La casa del laberinto de la ira. Érase una vez, en un pueblo muy lejano, una hermosa casa de colores, que se erguía majestuosa en medio de un extenso jardín. Los niños y niñas del pueblo solían jugar en ese jardín, pero había una habitación, la última del pasillo, que llamaba mucho la atención y llenaba de curiosidad a todo aquel que se acercaba a la casa del laberinto de la ira.
Se decía que esa habitación estaba encantada, que había un tesoro escondido en su interior, pero que solo aquellos que tuvieran el valor suficiente para enfrentar la ira podrían adentrarse en su secreto.
Los hijos del molinero, dos hermanos, un niño y una niña, llamados Juan y Martina, siempre se sentían atraídos por la casa del laberinto de la ira. Ellos pasaban muchas tardes jugando en el jardín, disfrutando de la naturaleza y de la compañía del otro.
Un día, mientras jugaban con las mariposas, volaron muy cerca a la casa del laberinto de la ira, y de repente, se escuchó un ruido muy fuerte. Los hermanos, curiosos, fueron a investigar y vieron que la ventanita de la última habitación del pasillo se había abierto.
Intrigados, se acercaron al interior de la habitación, pero se toparon con una pared muy grande y en medio de ella, una cerradura que parecía ser la única manera de poder descubrir el misterio del cuarto.
Sin pensarlo dos veces, decidieron buscar la llave. Recorrieron todo el jardín sin éxito hasta que llegó la hora de la merienda. El molinero, su padre, les ofreció un plato de galletas recién horneadas y un vaso de leche fría. Justo antes de darles su merienda, les preguntó por qué estaban tan callados y distraídos.
– ¡Padre! En la casa del laberinto de la ira encontramos una cerradura y no sabemos cómo abrirla. ¿Te acuerdas de que abuelo nos habló de un tesoro que está escondido en esa habitación?
El molinero asintió con la cabeza, sabía de las historias que circulaban sobre la casa del laberinto de la ira, pero no creía en ellas. Con una sonrisa, compartió su sabiduría con sus hijos.
– Saben, mis queridos hijos, que la ira es una emoción muy fuerte, cuando nos enfadamos, no pensamos con claridad, y muchas veces hacemos cosas que lamentamos más tarde.
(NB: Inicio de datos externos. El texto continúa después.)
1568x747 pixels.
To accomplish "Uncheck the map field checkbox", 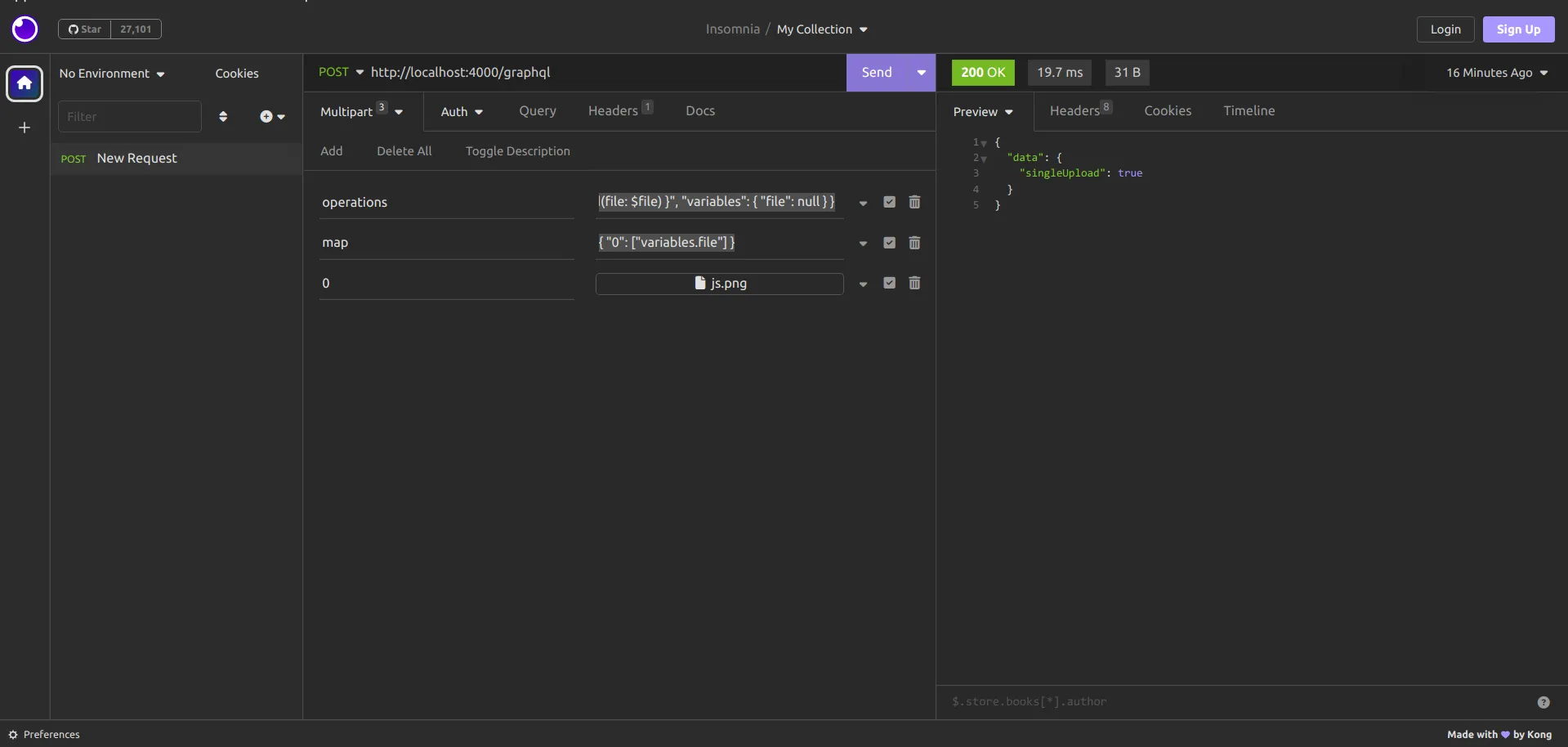I will point(889,243).
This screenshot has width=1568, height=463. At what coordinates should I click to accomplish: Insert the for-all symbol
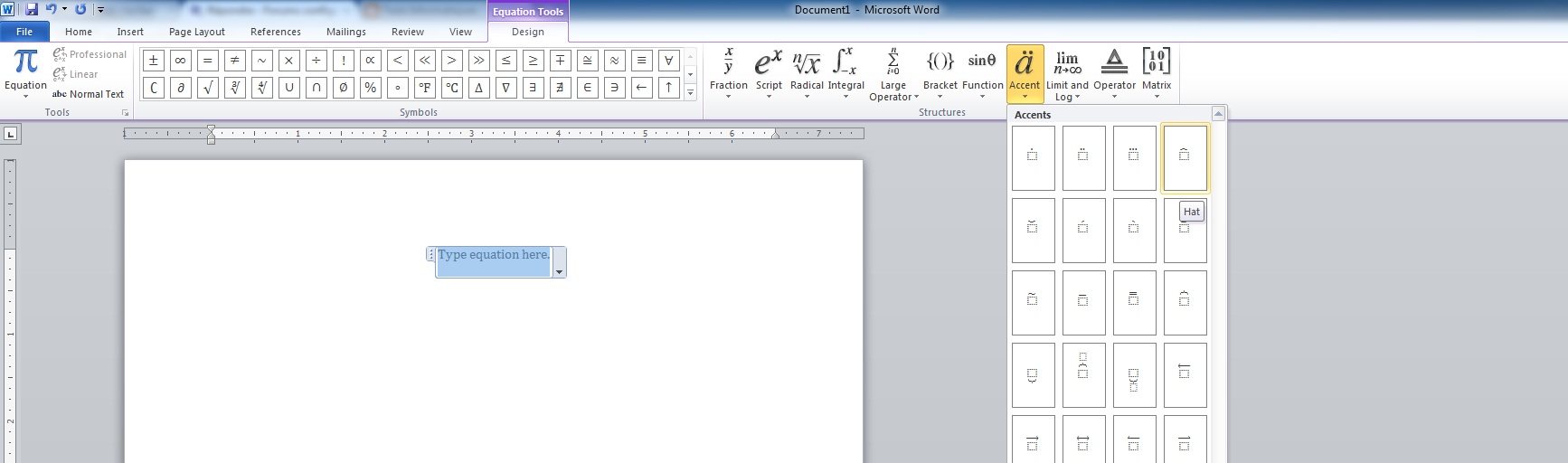click(669, 61)
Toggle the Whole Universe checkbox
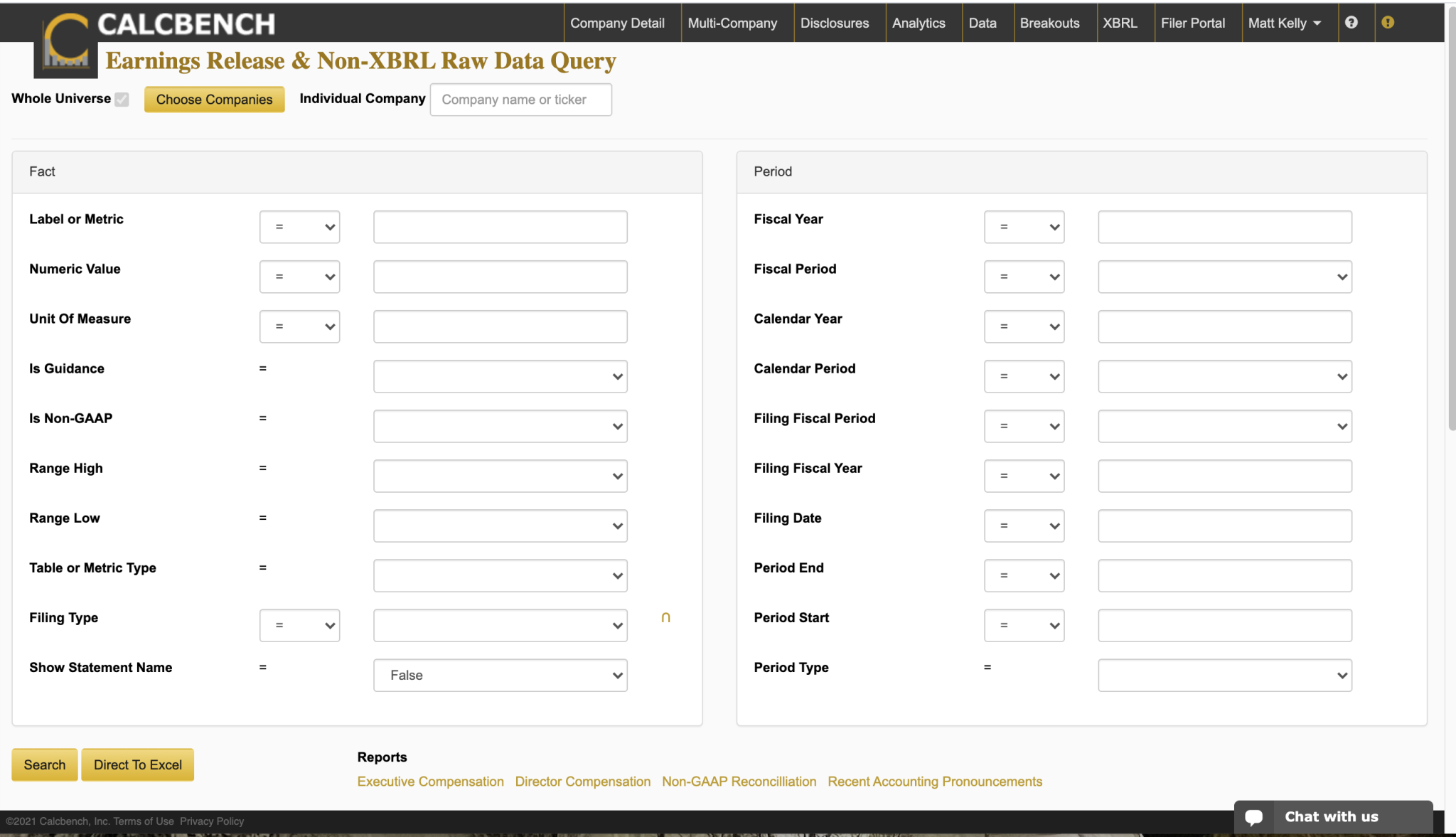The width and height of the screenshot is (1456, 837). pos(122,100)
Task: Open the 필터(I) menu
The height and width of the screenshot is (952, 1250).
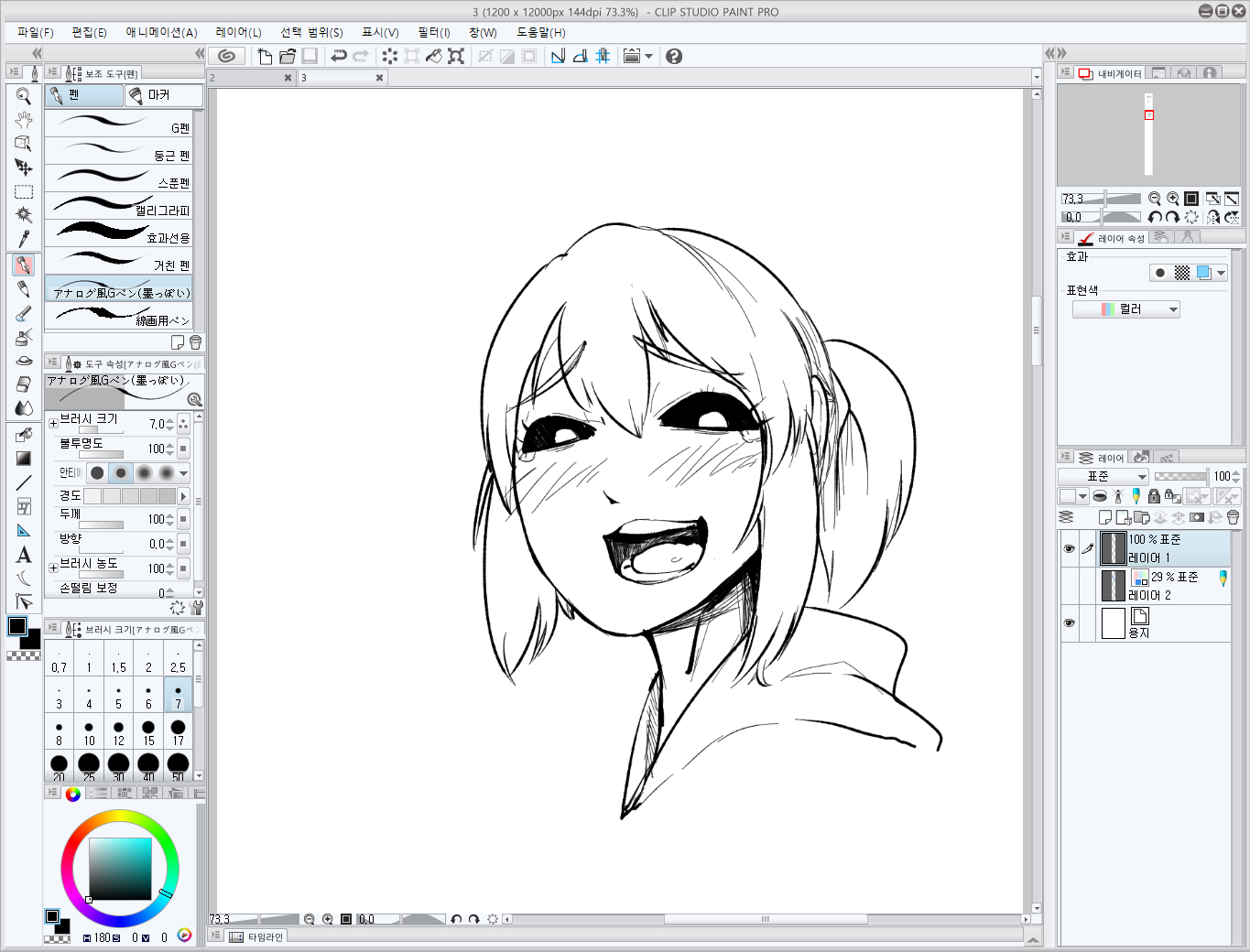Action: point(433,32)
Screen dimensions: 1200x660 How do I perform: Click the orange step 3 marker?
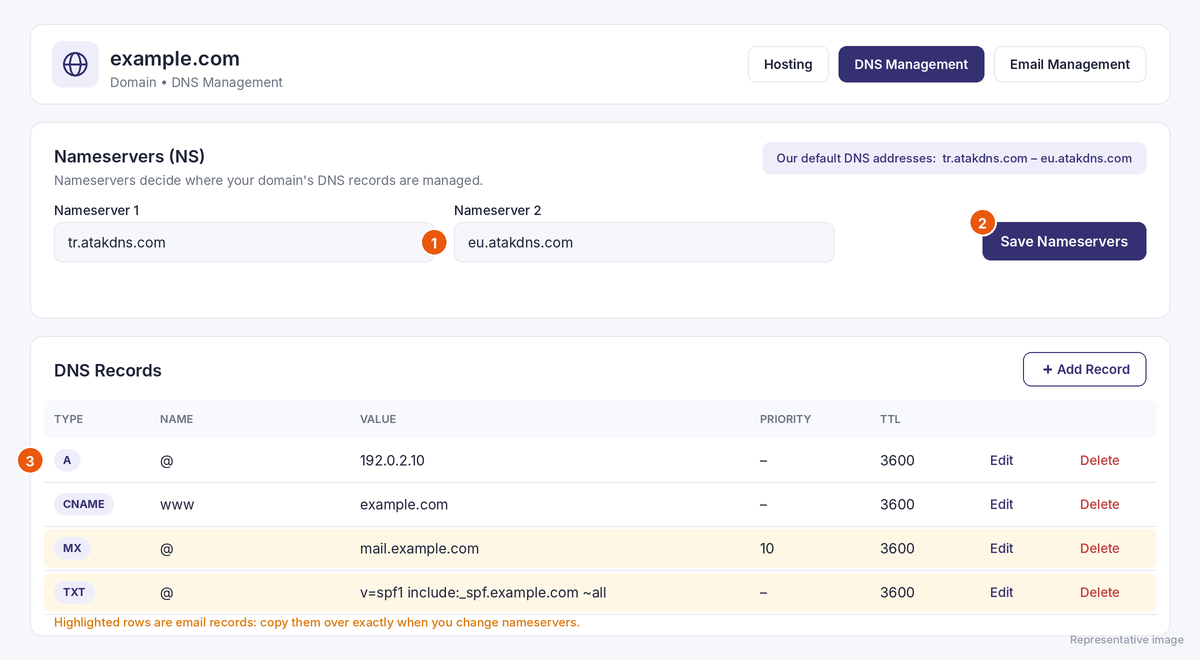(31, 461)
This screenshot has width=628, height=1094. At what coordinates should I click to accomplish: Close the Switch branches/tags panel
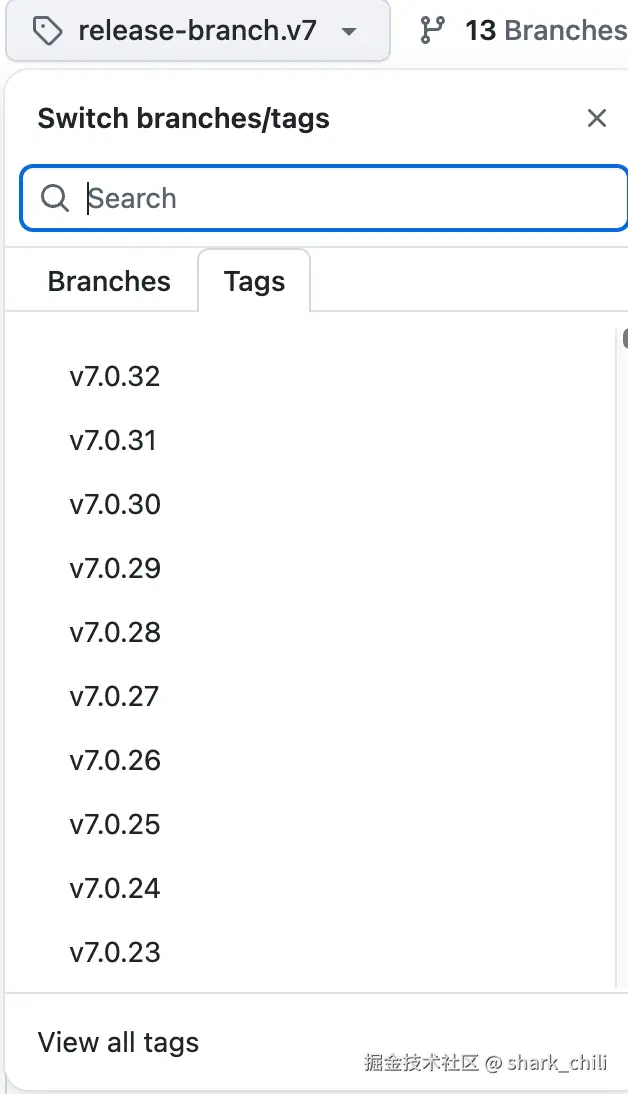click(597, 118)
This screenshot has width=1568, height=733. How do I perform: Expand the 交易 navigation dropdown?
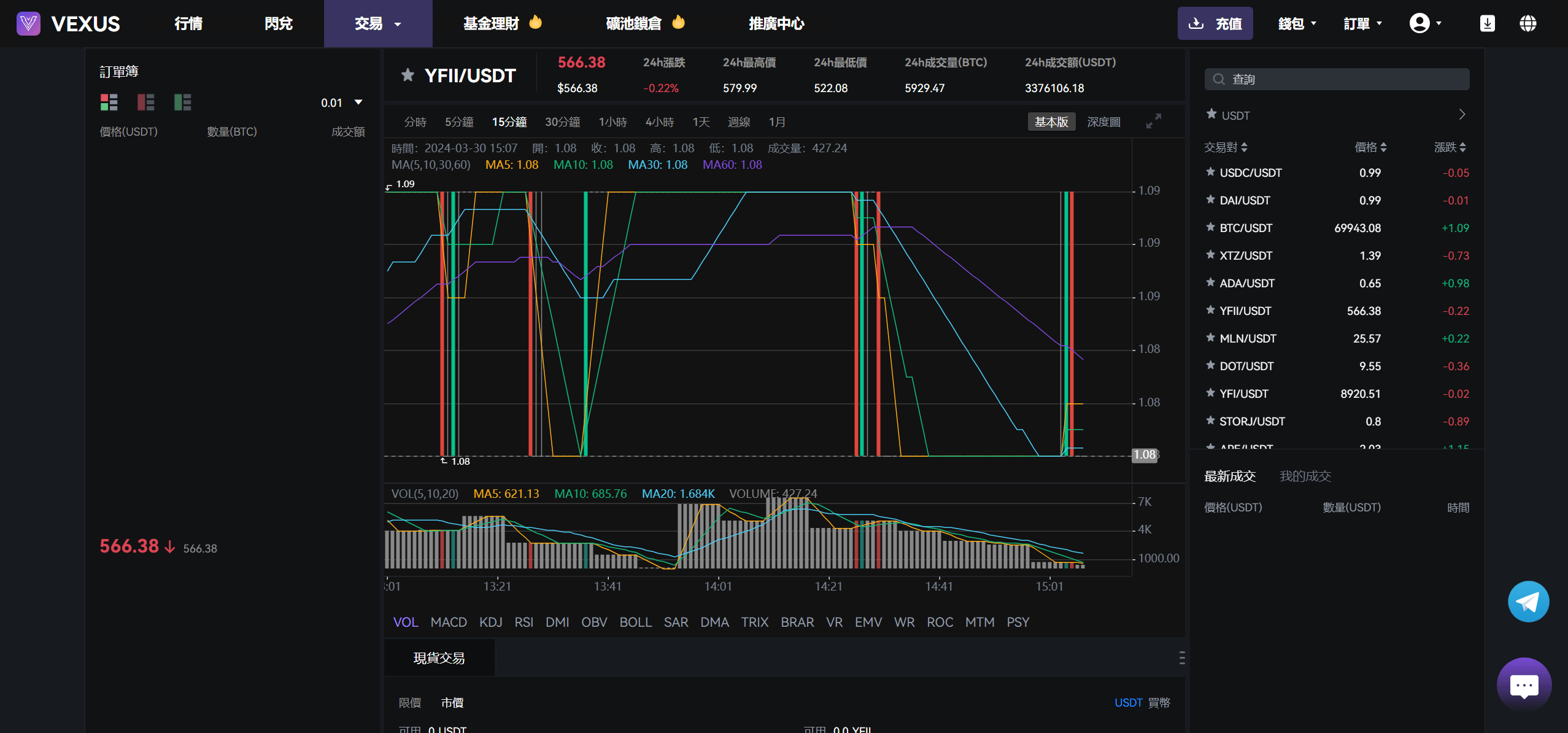click(x=377, y=23)

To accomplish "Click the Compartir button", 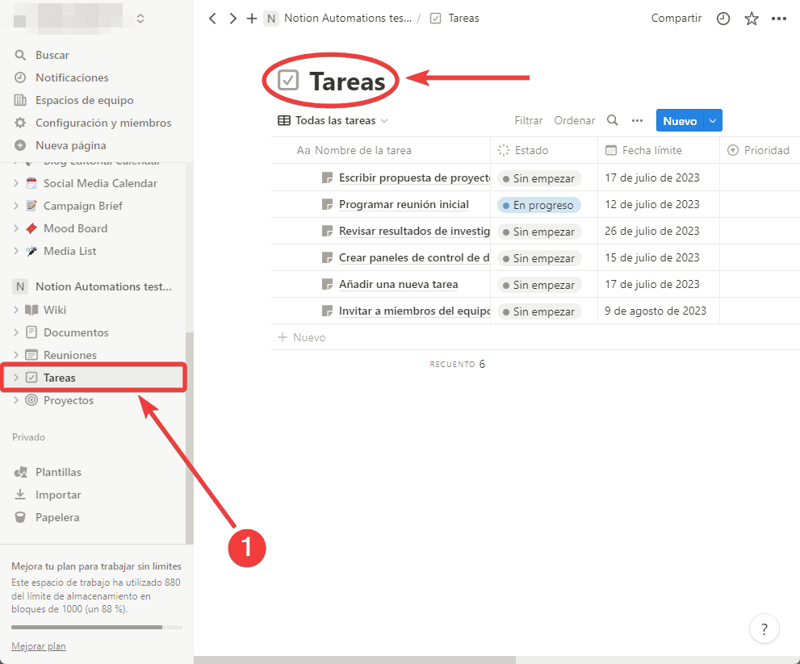I will click(676, 18).
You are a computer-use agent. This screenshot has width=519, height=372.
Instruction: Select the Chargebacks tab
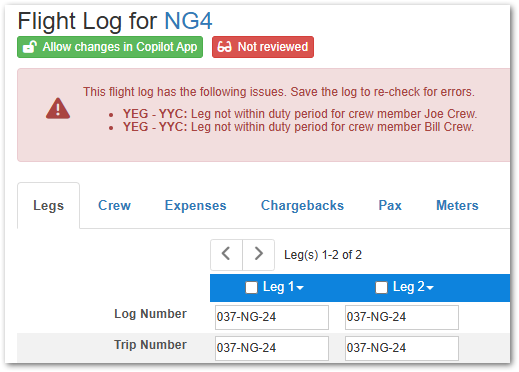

Si desean abrir esa cerradura, tendrán que seguir un camino difícil, lleno de obstáculos, pero si logran controlar sus emociones, encontrarán un gran premio, el premio de la sabiduría.
Así que, Juan y Martina, siguieron el camino sugerido por su padre. Aprender a pensar antes de actuar, controlar sus impulsos y aferrarse a la paciencia.
Fue un camino lleno de desafíos, que encontraron difícil de superar, pero recién en ese momento comprendieron que la ira no resuelve nada. Pasaron varias semanas en las que los hermanos trabajaron duro, pero sus esfuerzos dieron resultados. La cerradura se abrió, y tras una luz brillante encontraron el tesoro más valioso de todos, la sabiduría.
¡Qué alegría sintieron los niños al comprender que el aprendizaje del autocontrol sería el mejor regalo que pudieran recibir! Con el tiempo, obtuvieron grandes logros en la vida, aprendieron a escuchar, a tener paciencia y a solucionar los problemas que se presentaron en sus caminos.
El tesoro estaba adentro de ellos siempre, solo que era necesario encontrarlo en su interior. La casa del laberinto de la ira dejó de ser un lugar enigmático, se convirtió en un recuerdo entrañable para Juan y Martina.
Es así como la sabiduría se convirtió en su mayor riqueza, y la victoria sobre la ira, su mejor tesoro. Y por supuesto, no pasó mucho tiempo antes de que toda la aldea conociera la historia de los hermanos del molinero, quienes descubrieron el más grande de los tesoros, aquel que se esconde dentro de nuestras almas.